### Listed entries

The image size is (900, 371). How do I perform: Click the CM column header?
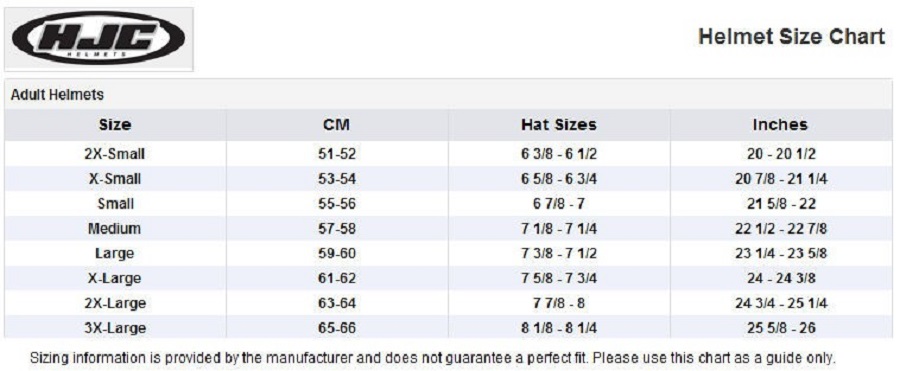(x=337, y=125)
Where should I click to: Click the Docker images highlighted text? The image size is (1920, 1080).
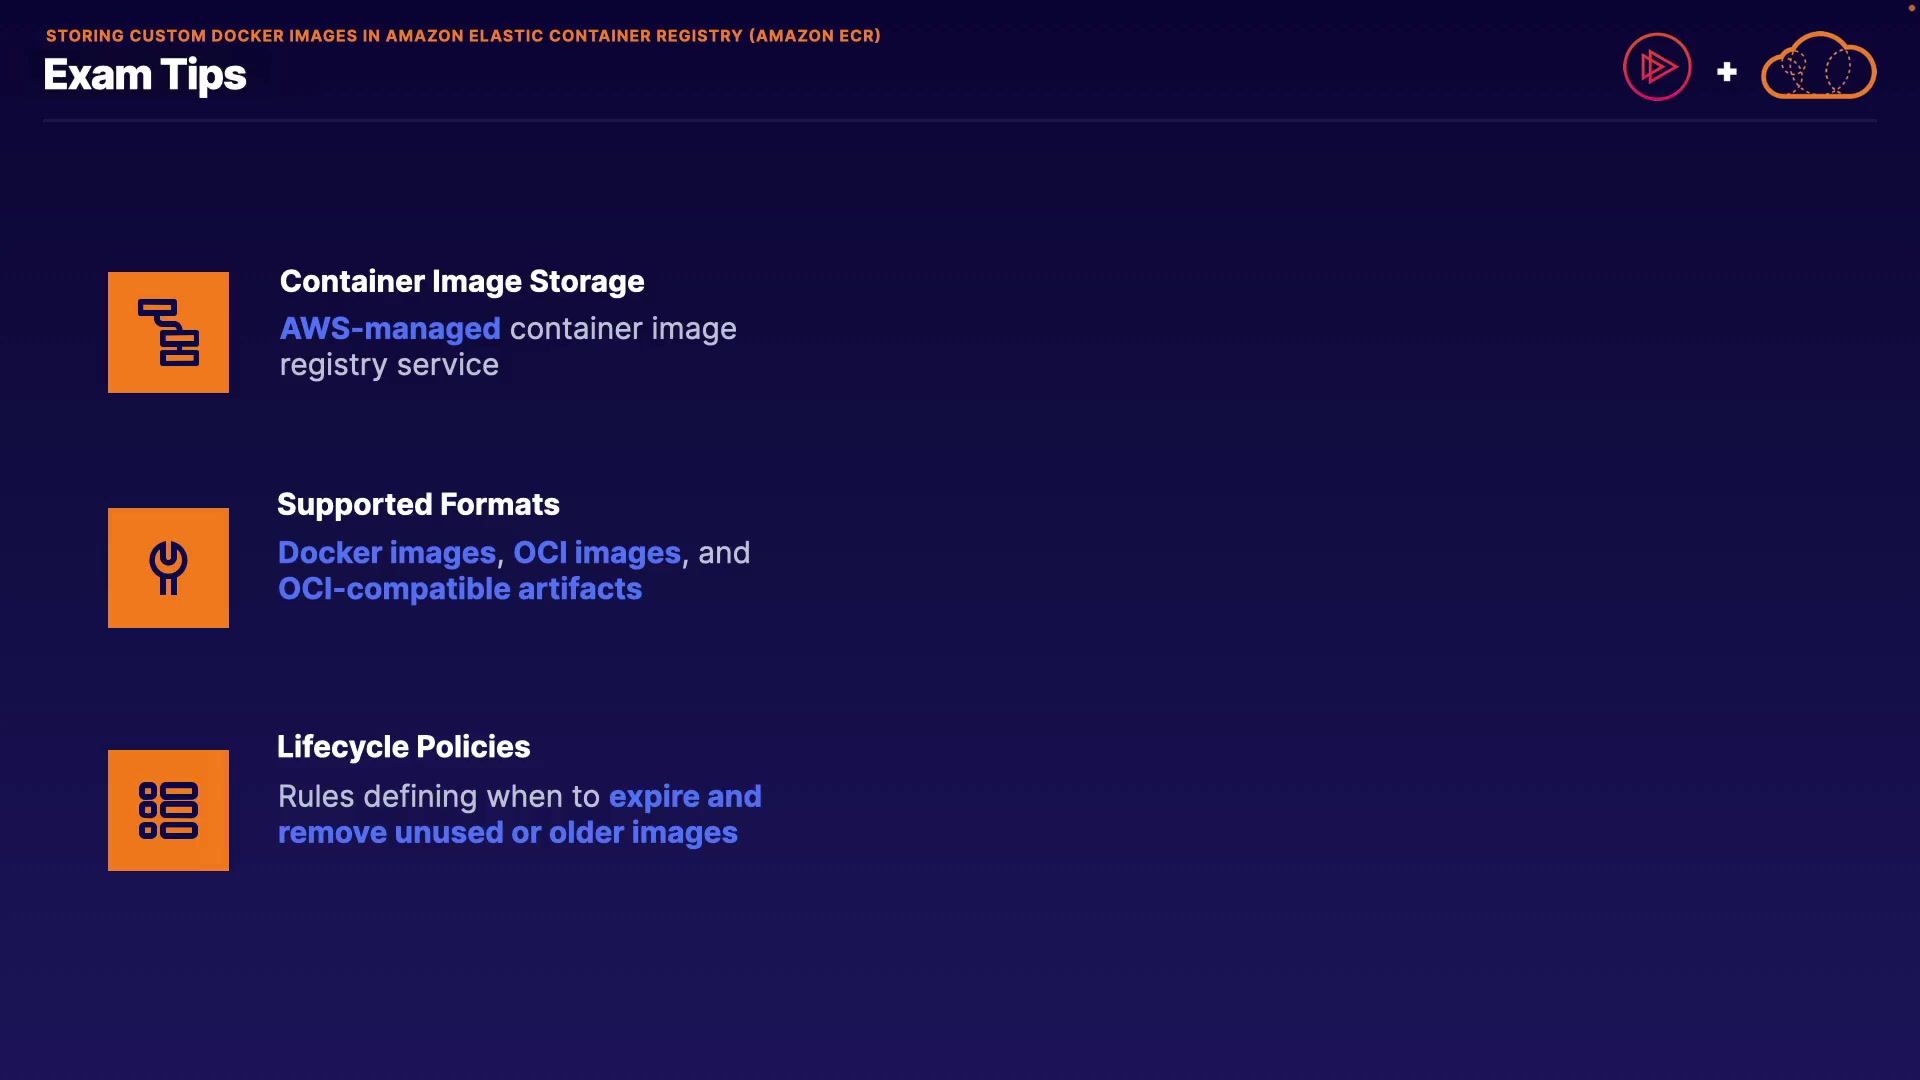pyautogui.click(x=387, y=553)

--

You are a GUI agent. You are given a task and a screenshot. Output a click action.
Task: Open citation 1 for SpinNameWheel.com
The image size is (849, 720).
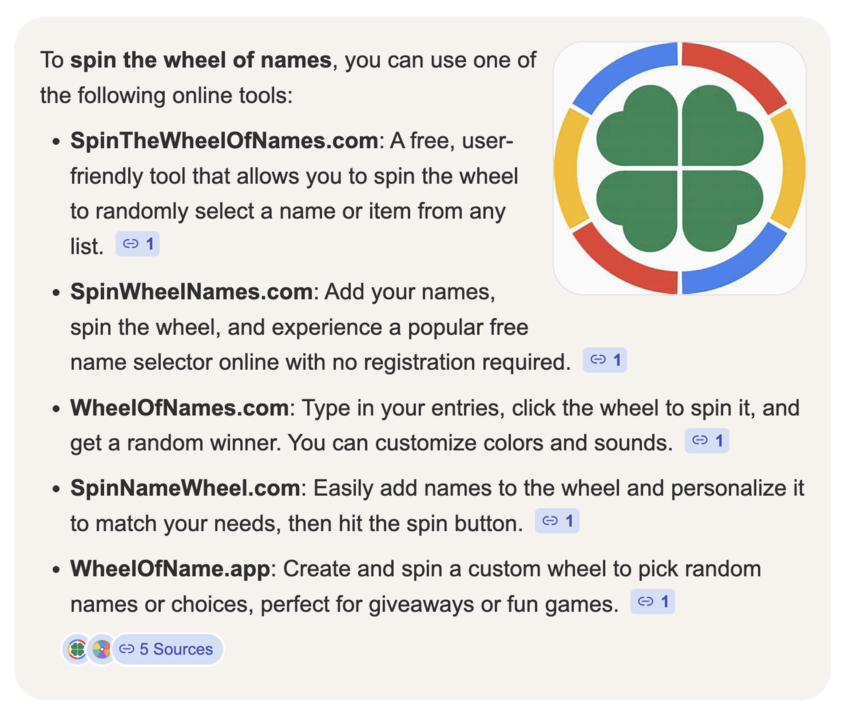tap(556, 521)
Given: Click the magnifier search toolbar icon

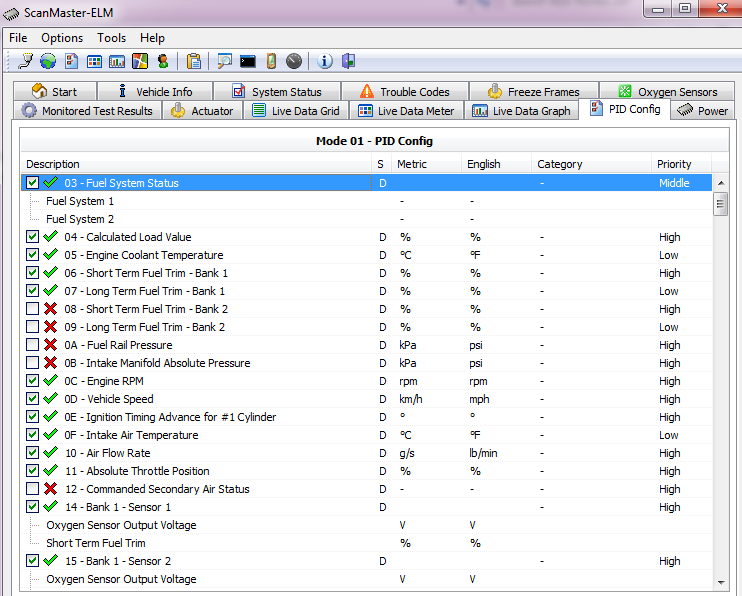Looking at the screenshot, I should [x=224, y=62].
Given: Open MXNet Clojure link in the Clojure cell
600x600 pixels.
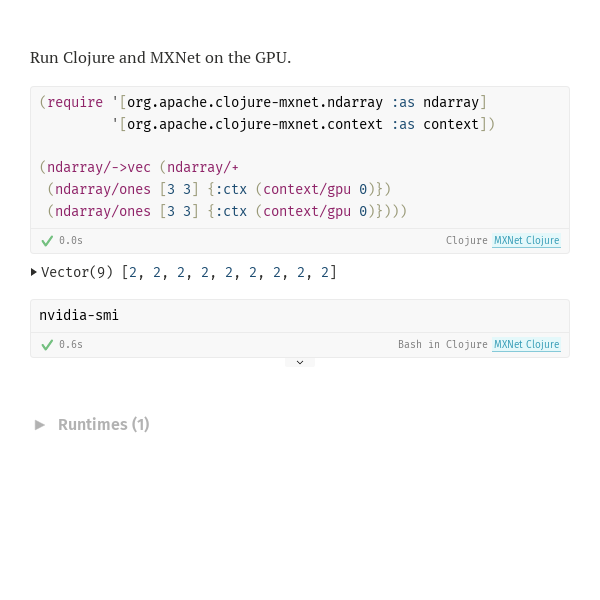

* * *

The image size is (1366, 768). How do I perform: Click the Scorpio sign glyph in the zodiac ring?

### Problem to work on
Give the items again from the line with "You are a GUI" through the line with "600x600 pixels.", switching "magnifier" to "magnifying glass" and changing nothing else. Leave the pictures out of your answer.

### Correct result
You are a GUI agent. You are given a task and a screenshot. Output a click action.
Task: Open citation 1 for SpinNameWheel.com
The image size is (849, 720).
tap(556, 521)
Given: Click the magnifying glass search toolbar icon

Looking at the screenshot, I should [x=224, y=62].
Given: Open MXNet Clojure link in the Clojure cell
600x600 pixels.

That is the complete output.